The belief that numbers are synonymous with objectivity has a long tradition in science. This belief lies at the heart of mathematical theories of prediction. It is also a belief that has become engrained in the public attitude toward scientific theories and knowledge: If something can be put in numbers, it is thought to be more likely to be ‘true.’ Numbers give things an air of respectability. How numbers came to be the benchmark for the perceived scientific value of a theory provides a useful, albeit brief, background to better understand mathematical theories of prediction, where they come from, and what they are meant to achieve.
13.1 Newton, and the Power of Equations
Isaac Newton is often considered to be the founding father of the view that the ultimate aim of scientific investigations is to yield general scientific laws. Crucially, he promoted the idea that such laws can, and should, be expressed in mathematical equations.
The world according to Newton is regular and its structure and patterns can therefore be described mathematically. Newton reached this conclusion, according to legend, when seeing an apple falling from an apple tree. He then established that the speed of a falling object increases every second. This observation called for a mathematical analysis but there wasn’t anything in the mathematics of pre-Newtonian times that could be used to describe such phenomena. Isolated in his country house during the bubonic plague of 1665 and 1666, Newton found the time to think deeply about mathematics and the relationship between movement and rate of change. Newton’s analysis of the rate of change led to his invention of the fundamentals of calculus, which he then used to formulate the laws of motion and universal gravitation.
The validity of the idea that there is a direct connection between mathematical equations and the science of physics and science more generally had been demonstrated in a dramatic fashion: Simple mathematical equations could be used to describe the natural world. Newton’s laws became the most fundamental laws of physics and are still widely used in engineering today. They were replaced by the theory of relativity and quantum mechanics only in the twentieth century.

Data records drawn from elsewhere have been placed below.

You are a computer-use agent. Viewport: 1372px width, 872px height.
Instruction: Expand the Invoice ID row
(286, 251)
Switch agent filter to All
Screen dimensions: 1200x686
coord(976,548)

One of Newton’s many insights was that if you can describe a physical system with equations and then solve said equations, then you can not only describe the past and present but also predict the future. Indeed, Newton mainly developed his new mathematics to achieve more accurate predictions in physics. Newton showed that physical phenomena could be expressed in mathematical terms. This enabled him to make precise numerical predictions which could then be compared with measured values.
The success of Newton’s approach was unprecedented. No scientific theories before had come even close to achieving a similar accuracy in the predictions that were confirmed by subsequent empirical work. A well-known case is the discovery of planet Neptune. Soon after Uranus was discovered in 1781, predictions about its orbit, based on Newton’s laws, were published. However, they were found to deviate strangely from the predicted motions. Some astronomers suspected Newton’s laws to not be accurate at large distances, but English astronomer John Couch Adams and French astronomer Urbain Le Verrier reasoned instead that an undiscovered massive planet caused Uranus to stray from its predicted motion. Adams and Leverrier put forward their mathematical predictions about Neptune’s orbit. It took a while until they were considered seriously, but once this happened, Neptune was found rapidly.
13.2 Scientific Determinism
Newton’s approach is one that many scientists to this day follow and is called scientific determinism. It is the belief that the world, including the mental world, can be described completely in all its glorious detail. Everything that happens or will happen in the future can be explained by what happened in the past; nothing is uncertain.
Scientific determinism culminated in the claim that came to be known as Laplace’s demon. Laplace claimed that
we ought then to regard the present state of the universe as the effect of its anterior state and as the cause of the one which is to follow. Given for one instant an intelligence which could comprehend all the forces by which nature is animated and the respective situation of the beings who compose it – an intelligence sufficiently vast to submit these data to analysis – it would embrace in the same formula the movements of the greatest bodies of the universe and those of the lightest atom; for it, nothing would be uncertain and the future, as the past, would be present to its eyes.1
In other words, if you, or a demon, knew the position and momentum of every particle in the universe, and ran it forward, you could predict the future in all its detail.
Modern incarnations of this view include claims that soon it will be possible to replicate the human brain perfectly in a digital format and upload individual human minds, including the billions of neurons and their trillions of connections, to a computer.2 The assumption is that if you know all the detailed parts of the brain and how they work together then nothing will be unknown. Scientific determinism, in its strong version, has it that everything in the universe is fully determined and hence can, at least theoretically, ultimately be described. A perfectly predictable world is possible because there is no inherent randomness in its structure, or as Einstein put it: ‘God doesn’t play dice.’3
13.3 Probabilistic Predictions
The backlash to the idea of perfect scientific determinism came in the early twentieth century. At least two serious challenges to the claim that it may be possible to completely determine everything have arisen. As a result of these challenges, scientific determinism has fallen out of favor with a substantial number of scientists.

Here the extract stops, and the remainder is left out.